Not all types could be used in IntervalDict #29

demalexx · 2020-05-09T10:10:07Z

Line 255 in f87365a

if value == v:

I use IntervalDict to store pandas DataFrame. Because of this line #255 setting element to IntervalDict fails - DataFrame can't be compared to just any other object.

from pandas import DataFrame

d = portion.IntervalDict()
d[portion.singleton(1)] = DataFrame()
d[portion.singleton(2)] = DataFrame()

exit()

File "df.py", line 89, in <module>
    d[portion.singleton(2)] = DataFrame()
  File "venv/lib/python3.8/site-packages/portion/dict.py", line 255, in __setitem__
    if value == v:
  File "venv/lib/python3.8/site-packages/pandas/core/generic.py", line 1478, in __nonzero__
    raise ValueError(
ValueError: The truth value of a DataFrame is ambiguous. Use a.empty, a.bool(), a.item(), a.any() or a.all().
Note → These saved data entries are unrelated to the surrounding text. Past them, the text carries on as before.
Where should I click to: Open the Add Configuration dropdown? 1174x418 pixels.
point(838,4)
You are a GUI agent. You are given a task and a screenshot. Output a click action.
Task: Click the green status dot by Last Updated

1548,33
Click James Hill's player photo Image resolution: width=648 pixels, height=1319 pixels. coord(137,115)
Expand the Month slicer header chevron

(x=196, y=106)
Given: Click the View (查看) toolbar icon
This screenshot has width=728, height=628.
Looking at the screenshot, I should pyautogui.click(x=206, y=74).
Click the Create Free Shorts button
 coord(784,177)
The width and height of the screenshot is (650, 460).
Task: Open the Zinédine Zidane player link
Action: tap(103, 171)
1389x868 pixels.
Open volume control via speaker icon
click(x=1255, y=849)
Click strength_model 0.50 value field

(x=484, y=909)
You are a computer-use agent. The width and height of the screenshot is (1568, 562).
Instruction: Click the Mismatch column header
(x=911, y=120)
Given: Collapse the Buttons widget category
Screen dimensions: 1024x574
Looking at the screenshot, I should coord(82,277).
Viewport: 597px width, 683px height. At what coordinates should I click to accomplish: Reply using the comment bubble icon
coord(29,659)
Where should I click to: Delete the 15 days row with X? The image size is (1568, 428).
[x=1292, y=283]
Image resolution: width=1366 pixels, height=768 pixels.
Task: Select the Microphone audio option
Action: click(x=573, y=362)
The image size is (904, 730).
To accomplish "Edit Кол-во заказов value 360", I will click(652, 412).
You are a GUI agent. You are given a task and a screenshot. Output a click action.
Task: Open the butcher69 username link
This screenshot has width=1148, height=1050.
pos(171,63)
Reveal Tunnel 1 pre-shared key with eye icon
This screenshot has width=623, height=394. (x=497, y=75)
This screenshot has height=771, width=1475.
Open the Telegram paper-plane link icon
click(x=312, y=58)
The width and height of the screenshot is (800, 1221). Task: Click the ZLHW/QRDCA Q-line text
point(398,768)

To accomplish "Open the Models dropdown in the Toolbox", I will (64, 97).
As a workaround I assign tuple (id(dataframe), dataframe), which prevents comparing DataFrame. But that's awkward.

Thanks!

The text was updated successfully, but these errors were encountered:

AlexandreDecan · 2020-05-09T10:22:15Z

portion expects == to return a Boolean value, as stated by Python (see https://docs.python.org/3.8/reference/expressions.html#comparisons : "Comparisons yield boolean values: True or False").

The problem is that DataFrame cannot be compared the "usual way" (i.e. a == b where a and b are DataFrame does not evaluate to a Boolean value, but rather to a DataFrame).

I cannot rely on is instead of == since it could lead to awkward results, e.g.:

import portion as P                                                     
d = P.IntervalDict()                                                    
d[1] = []                                                               
d[2] = []                                                               
d.find([])

... with the current implementation relying on ==, this returns [1] | [2] as expected, where an implementation relying on is would produce () (i.e. empty interval).

demalexx · 2020-05-09T11:24:28Z

Could you avoid comparing dict's values at all?

AlexandreDecan · 2020-05-09T12:40:41Z

Not easily. I need to compare values so I can merge intervals associated to the same value, and limit the space required to store the IntervalDict. It is also required for .find (but I already have workarounds in mind for this method).

The thing is that if you have [0,3] for object x and you add [1,5] for an equal y, it should result in [0,5] for x, and the only way to do this is to compare the "first" x with y.

While I understand that it's a shame we cannot store dataframes along with intervals, I would say that the problem comes from pandas. I understand they wanted to override the default behaviour of == for their own purpose (and I really appreciate this behaviour when I manipulate dataframes), but unfortunately, that means that any library relying on what would be expected from == cannot work correctly :(

One possibility would be to allow the creation of an IntervalDict for which the equality function can be provided by the user as a parameter. However, this has many implications since we heavily relied on the "default" equality (both implicitly and explicitly). At this point, I'm not in favour of implementing this since it's even more tricky than the workaround you have :-) I'm currently looking for alternatives (e.g. wrapping values into a wrapper whose equality function can be specified when an IntervalDict is created. This would minimize the amount of changes required in IntervalDict, but add an extra layer on top of the values, and extra steps to wrap/unwrap values when they are read and written :-/).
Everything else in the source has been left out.